Let's start with a simple and quick to run model.

150x150 (32,3,3) (32,3,3) (64,3,3) -> Dense( 3x200) -> dropout0.5-> dense10


each epoc is  train: 5*1024 . validate= 1*1024. batch-32

model_chapter3
epoc 0 699s - loss: 18.1189 - acc: 0.2369 - val_loss: 2.1892 - val_acc: 0.3574
epoc 1 765s - loss: 7.5443 - acc: 0.4570 - val_loss: 1.5257 - val_acc: 0.4697
epoc 2 689s - loss: 3.5896 - acc: 0.6488 - val_loss: 1.9699 - val_acc: 0.3590
epoc 3 697s - loss: 1.8959 - acc: 0.7616 - val_loss: 1.8912 - val_acc: 0.3887
epoc 4 707s - loss: 1.2178 - acc: 0.7992 - val_loss: 1.5978 - val_acc: 0.4756
epoc 5 710s - loss: 0.9396 - acc: 0.8277 - val_loss: 1.6677 - val_acc: 0.5829
epoc 6 702s - loss: 0.8008 - acc: 0.8520 - val_loss: 1.9146 - val_acc: 0.5781
epoc 7 707s - loss: 0.6810 - acc: 0.8798 - val_loss: 1.3611 - val_acc: 0.5752
epoc 8 707s - loss: 0.6647 - acc: 0.8748 - val_loss: 1.8251 - val_acc: 0.5314
epoc 9 706s - loss: 0.6234 - acc: 0.8936 - val_loss: 1.5517 - val_acc: 0.5908
epoc 10 709s - loss: 0.5812 - acc: 0.9054 - val_loss: 1.8407 - val_acc: 0.5225

 Usually we will plot loss, but here I plot the accuracy graph (training converges to 95% while validation does not pass the 58%). 

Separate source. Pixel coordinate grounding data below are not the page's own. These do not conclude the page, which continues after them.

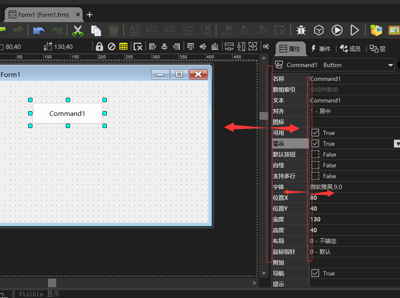Click the undo arrow icon

click(x=39, y=30)
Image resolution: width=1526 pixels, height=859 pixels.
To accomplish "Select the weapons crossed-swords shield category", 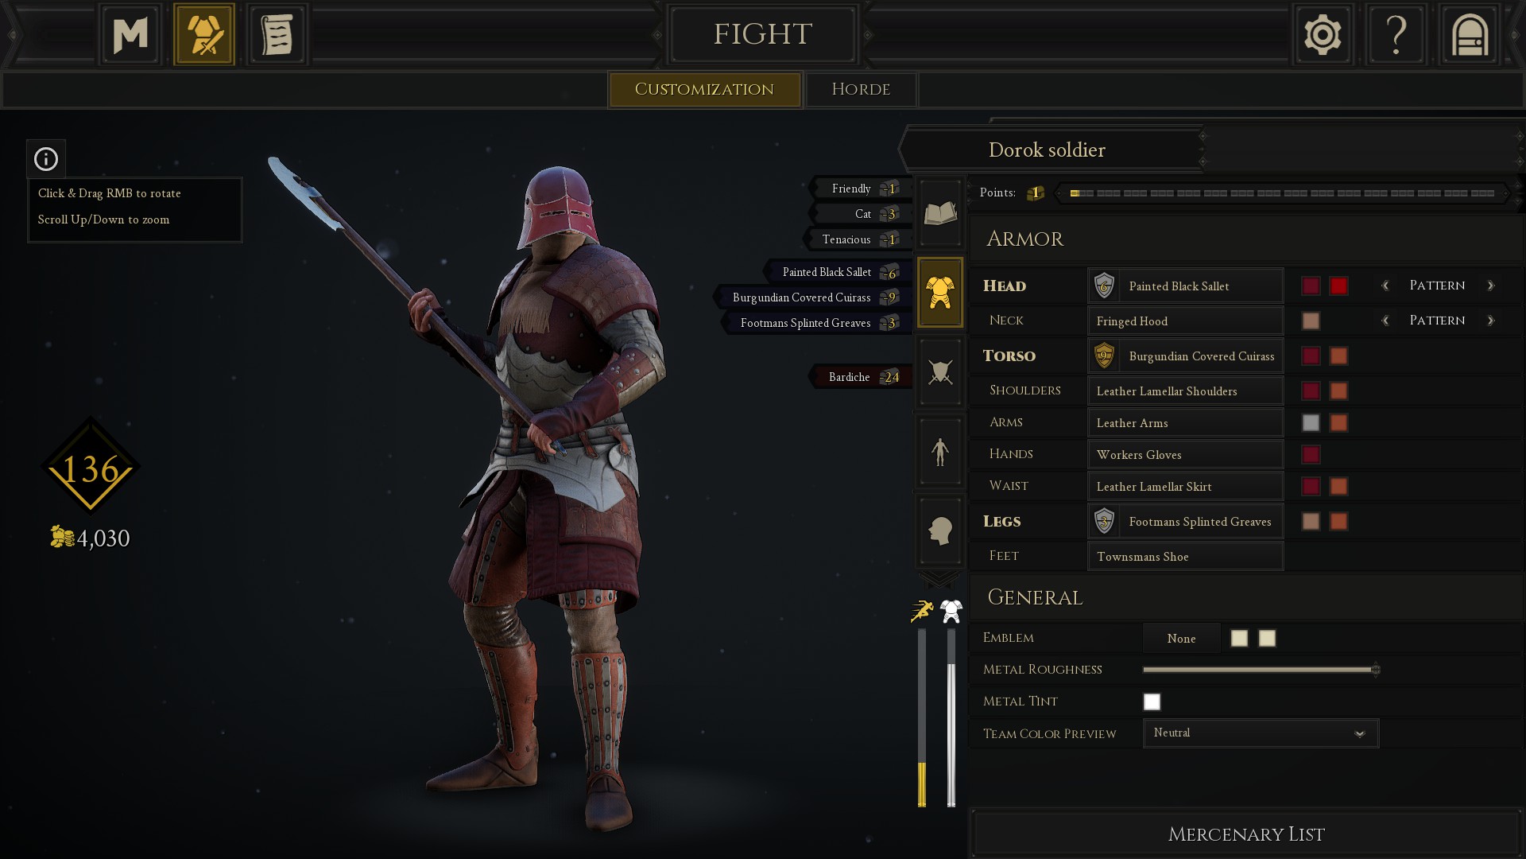I will coord(940,371).
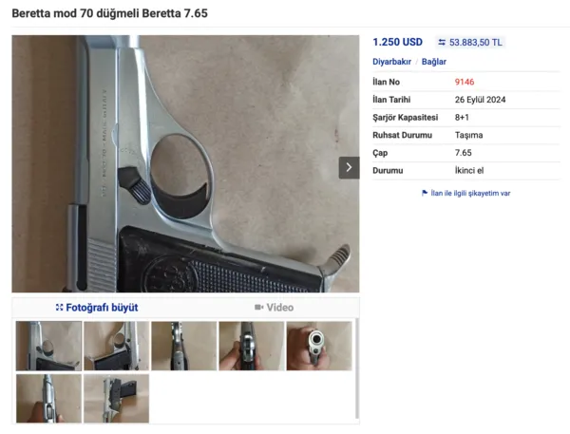Click the video camera icon

tap(258, 308)
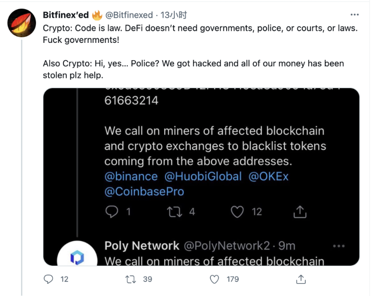Open the @CoinbasePro mention
The width and height of the screenshot is (373, 296).
pos(144,192)
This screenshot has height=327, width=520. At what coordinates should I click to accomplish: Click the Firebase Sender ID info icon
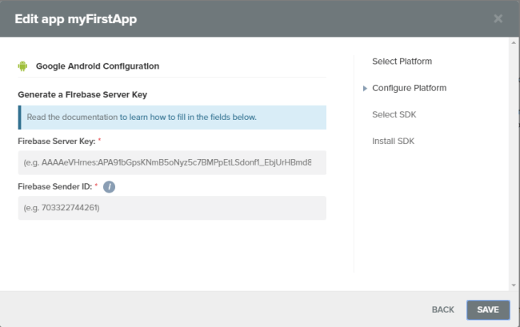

continuing till epoc 30 reduce the training loss a bit, and the accuracy, but the validation does not improve. 
epoc 30 - loss: 0.3641 - acc: 0.9482 - val_loss: 1.3679 - val_acc: 0.6270



Notes on this run:
After epoc 5 (in this case epoc is sample of 1/4 of the images), we start to overfit.   Further epocs do not help  (validation stays the same while training loss reduced to be extremely small)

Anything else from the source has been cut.